Wednesday, October 18, 2006

The Canadians are Coming

I missed the Bruins’ debacle on Long Island last Saturday night because I was in Portland, Maine for a concert: Great Big Sea, perhaps Canada’s finest band—comprised of three lads from Newfoundland, one from Nova Scotia, and another from Ontario—was in town to perform its unique mishmash of folk, Celtic, pop and rock. The five comprised but a small part of the Canadian contingent in Portland. Scanning the crowd, the band members saw an ocean of people, many sporting the Maple Leaf Olympic hockey sweaters (that’s what they call a jersey in Canada), Newfoundland flags, and Roots clothing.

Sometime during the band’s second set, somewhere between “Helmethead” (a frolicking hockey song) and “Old Brown’s Daughter” (sung a cappella ), my wife leaned to her right to whisper the sweetest thing a woman can say to her husband, “You’re going to buy me a donut, aren’t you?”

I assumed she meant a Dunkin’ Donut because the last time I had checked—and despite the decidedly Canadian accent in the crowd—we were still in the States.
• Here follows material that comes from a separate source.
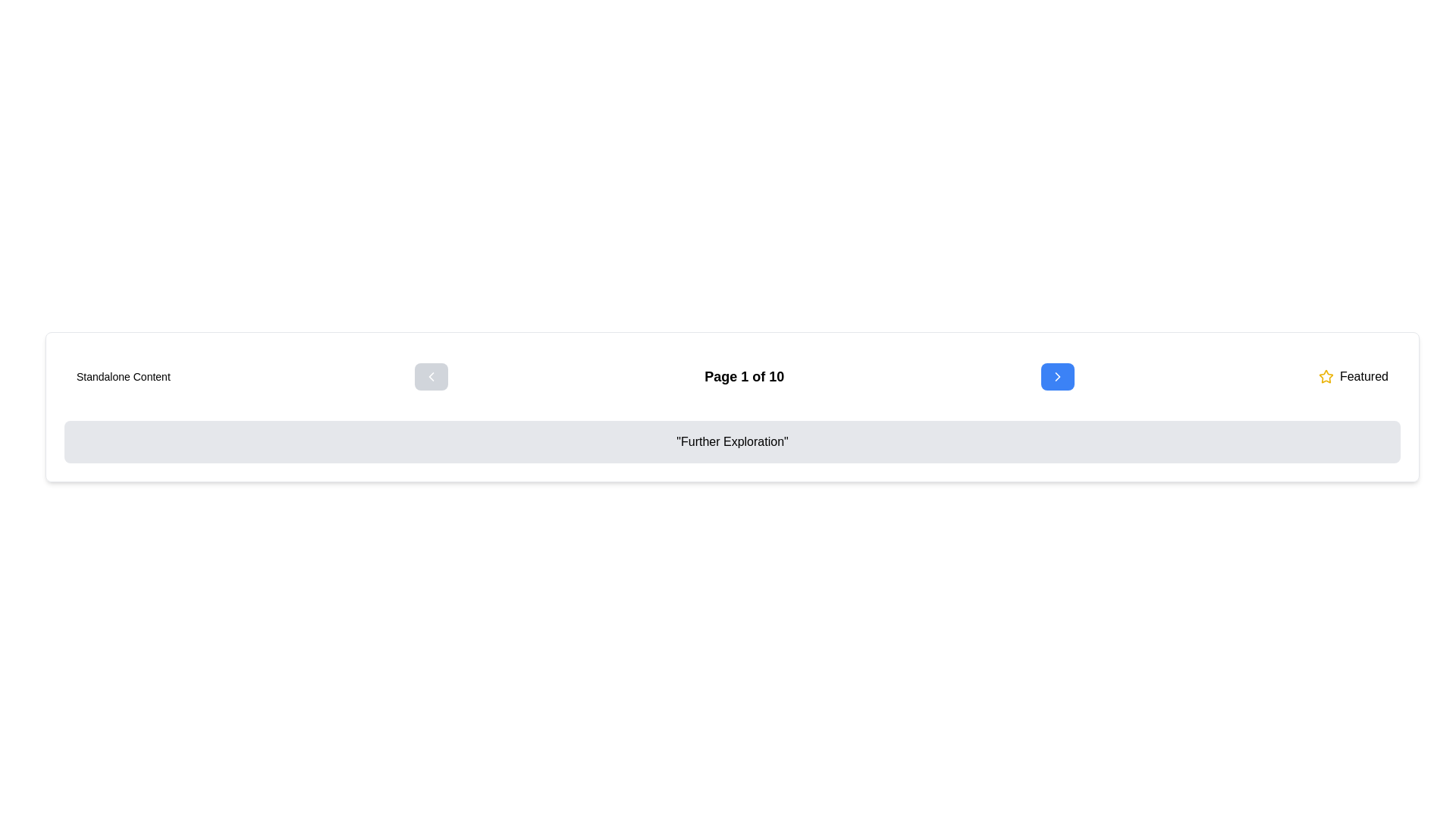  What do you see at coordinates (1325, 375) in the screenshot?
I see `the star icon outlined in yellow, located near the 'Featured' label in the upper-right corner of the interface` at bounding box center [1325, 375].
In the parking lot after Great Big Sea’s gig, my wife spread out Greater Portland’s Best of Resortmaps.com map and then surveyed the distance between where we sat and the five convenient Tim Hortons stores advertised on the map.

“I can’t condone that,” I said, not wanting to commit the same sin I had committed in Connecticut last month.

Fifteen minutes later in South Portland, the options presented themselves: On our right beckoned Dunkin’ Donuts, the orange and fuchsia logo tugging at my heartstrings. To my left, Timmy’s, the bold red sign with the “Always Fresh” slogan seemingly serenading…my wife.

I offered restrained resistance—much like Portland’s population, which must now be infiltrated with Canadians because the city features five Tim Hortons and five Dunkin’ Donuts locations. Supply and demand, right? If five Tim Hortons can flourish here, there must be a significant Canadian surge into the city.

Inside Timmy’s, we met other concert-goers. One, a woman whose brother played with Don Sweeney in Midgets was—sure as Sher-Wood—Canadian. She and her male companion of unknown nationality live in Augusta, which does not have a Tim Hortons. Yet.

If it sounds like I’m complaining, well, we took our Timbits to go. I ate about four of the donut holes without much remorse before I drifted off into a happy slumber.

The remaining round treats were still fresh the next morning—when I had one or two.

I brought the rest to work on Monday morning. When I returned to the kitchen at the end of the work day to snag a leftover, not a one remained…sort of like the dwindling American population in Maine. Mark my words: in the year 2020, Canada will have annexed Maine without having had to raise a rifle.